I am now in my 50s and, although we have a fair amount of money in the bank and some good investments, I feel that I could have done much more in terms of wealth-building. The first thing that I regret is not starting earlier. So, looking back, here are some of the things I want to tell my 20-year old self when it comes to finances. Maybe those in their 20s and 30s will also find something valuable in my advice.
- Saving in itself is not a wealth-building strategy. No one will tell you that you can get rich by saving, but it is a good way to begin your journey. Having cash in the bank can help you start a small business using your own money without having to borrow from the bank. So, do save money regularly. However, your aim should not be simply to grow your money in the bank, but to use the money eventually whether to buy what you need in cash, start a business or make investments.
2. Buy everything in cash, particularly your wants. Want a new cellphone? Save money and buy it in cash instead of taking out a loan. Ditch the concept of buy now, pay later.

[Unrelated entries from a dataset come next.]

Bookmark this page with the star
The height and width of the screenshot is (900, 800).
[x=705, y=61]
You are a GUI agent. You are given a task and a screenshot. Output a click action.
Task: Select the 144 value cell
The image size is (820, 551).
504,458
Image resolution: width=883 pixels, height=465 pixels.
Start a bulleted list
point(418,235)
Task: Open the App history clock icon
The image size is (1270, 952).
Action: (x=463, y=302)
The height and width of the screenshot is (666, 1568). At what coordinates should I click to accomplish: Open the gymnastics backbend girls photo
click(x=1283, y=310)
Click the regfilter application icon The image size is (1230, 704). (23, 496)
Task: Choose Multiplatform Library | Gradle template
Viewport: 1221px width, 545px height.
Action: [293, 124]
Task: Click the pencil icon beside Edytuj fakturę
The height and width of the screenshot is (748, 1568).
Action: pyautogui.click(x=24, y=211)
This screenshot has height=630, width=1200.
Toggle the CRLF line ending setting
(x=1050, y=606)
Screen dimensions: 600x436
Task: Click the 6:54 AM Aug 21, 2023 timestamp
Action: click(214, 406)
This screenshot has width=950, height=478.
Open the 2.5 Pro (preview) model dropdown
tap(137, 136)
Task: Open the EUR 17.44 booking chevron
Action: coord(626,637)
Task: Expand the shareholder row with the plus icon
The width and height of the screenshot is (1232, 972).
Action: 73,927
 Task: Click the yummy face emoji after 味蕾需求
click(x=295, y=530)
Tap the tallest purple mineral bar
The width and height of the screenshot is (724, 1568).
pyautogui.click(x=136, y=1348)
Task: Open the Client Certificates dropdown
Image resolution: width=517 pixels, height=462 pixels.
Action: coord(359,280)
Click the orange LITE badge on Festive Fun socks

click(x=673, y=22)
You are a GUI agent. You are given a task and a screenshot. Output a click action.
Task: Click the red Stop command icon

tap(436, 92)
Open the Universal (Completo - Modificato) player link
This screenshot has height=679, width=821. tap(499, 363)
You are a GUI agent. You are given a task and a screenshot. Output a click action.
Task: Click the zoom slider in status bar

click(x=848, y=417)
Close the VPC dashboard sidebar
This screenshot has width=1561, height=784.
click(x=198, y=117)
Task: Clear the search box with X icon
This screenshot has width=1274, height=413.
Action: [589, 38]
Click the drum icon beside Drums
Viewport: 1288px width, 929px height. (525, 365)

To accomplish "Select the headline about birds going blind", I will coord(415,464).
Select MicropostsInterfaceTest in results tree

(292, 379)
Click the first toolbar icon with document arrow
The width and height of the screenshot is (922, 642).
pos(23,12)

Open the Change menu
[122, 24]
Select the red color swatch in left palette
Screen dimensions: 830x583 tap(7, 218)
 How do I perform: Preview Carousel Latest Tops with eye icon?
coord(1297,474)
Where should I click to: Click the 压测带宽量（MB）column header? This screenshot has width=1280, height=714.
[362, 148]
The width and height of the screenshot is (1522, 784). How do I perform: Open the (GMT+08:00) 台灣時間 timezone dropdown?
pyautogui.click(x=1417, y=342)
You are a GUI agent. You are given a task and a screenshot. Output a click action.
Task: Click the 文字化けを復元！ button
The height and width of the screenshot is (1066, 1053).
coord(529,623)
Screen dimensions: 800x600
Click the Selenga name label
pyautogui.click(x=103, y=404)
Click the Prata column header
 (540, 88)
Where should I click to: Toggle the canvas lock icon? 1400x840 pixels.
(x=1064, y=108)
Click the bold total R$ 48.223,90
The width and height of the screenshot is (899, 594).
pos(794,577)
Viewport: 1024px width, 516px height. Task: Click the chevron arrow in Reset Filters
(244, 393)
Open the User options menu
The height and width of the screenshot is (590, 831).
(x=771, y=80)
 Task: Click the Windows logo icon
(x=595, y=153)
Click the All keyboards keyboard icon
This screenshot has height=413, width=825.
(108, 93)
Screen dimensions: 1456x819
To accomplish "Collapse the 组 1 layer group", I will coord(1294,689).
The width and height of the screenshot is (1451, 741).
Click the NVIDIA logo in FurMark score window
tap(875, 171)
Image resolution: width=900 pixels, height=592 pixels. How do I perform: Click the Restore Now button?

If you can’t afford it now, then defer it until you can pay for it in cash. Live by the mantra: SAVE NOW, BUY LATER. Repeat: SAVE NOW, BUY LATER. SAVE NOW, BUY LATER. Why? Paying in cash can save you a lot of money because I’m sure you know that you end up paying more than what it’s worth when you take out a loan because of the interest on the loan. This brings me to my next point.
3. Loans have the tendency to pile up if you’re not careful about it. Why? Because it’s easy money and makes you think that the monthly payment is so affordable or ‘magaan sa bulsa.’ But what happens is that you are tied up and obligated to this monthly payment for several months or even up to four years. In effect, you have exchanged your freedom for the next few months or years for this amount of money and the interest on your loan. Yeah, you may have heard that there good loans and bad loans according to Robert Kiyosaki. But, until you have fully understood his concept, stay away from debts.
4. If you want to achieve financial freedom, then get rid of your mental and emotional issues about money. This is the biggest hurdle there is. It’s not whether you are born poor or not, the biggest hurdle is your perception about money. Get to the bottom of it because you cannot expect to make money if you have negative perceptions about it. If you think that money is the root of all evil, then what’s the point of having money? Do you want to know how to get to the bottom of it? Observe what you think of people who have money. Do you somehow think that rich people are bad people or that they were able to acquire wealth by stepping on other people’s toes? Do you think they are inherently bad? Do you think they are just stealing from other people? Do you think they are just oppressing and victimizing the poor? Yet, at the same time, do you feel envious of their success and wealth? All of these are indications that you have a negative attitude towards money and that you need to work it out. You cannot attain financial success and freedom if you have these beliefs. If you don’t like money, then money will not like you back.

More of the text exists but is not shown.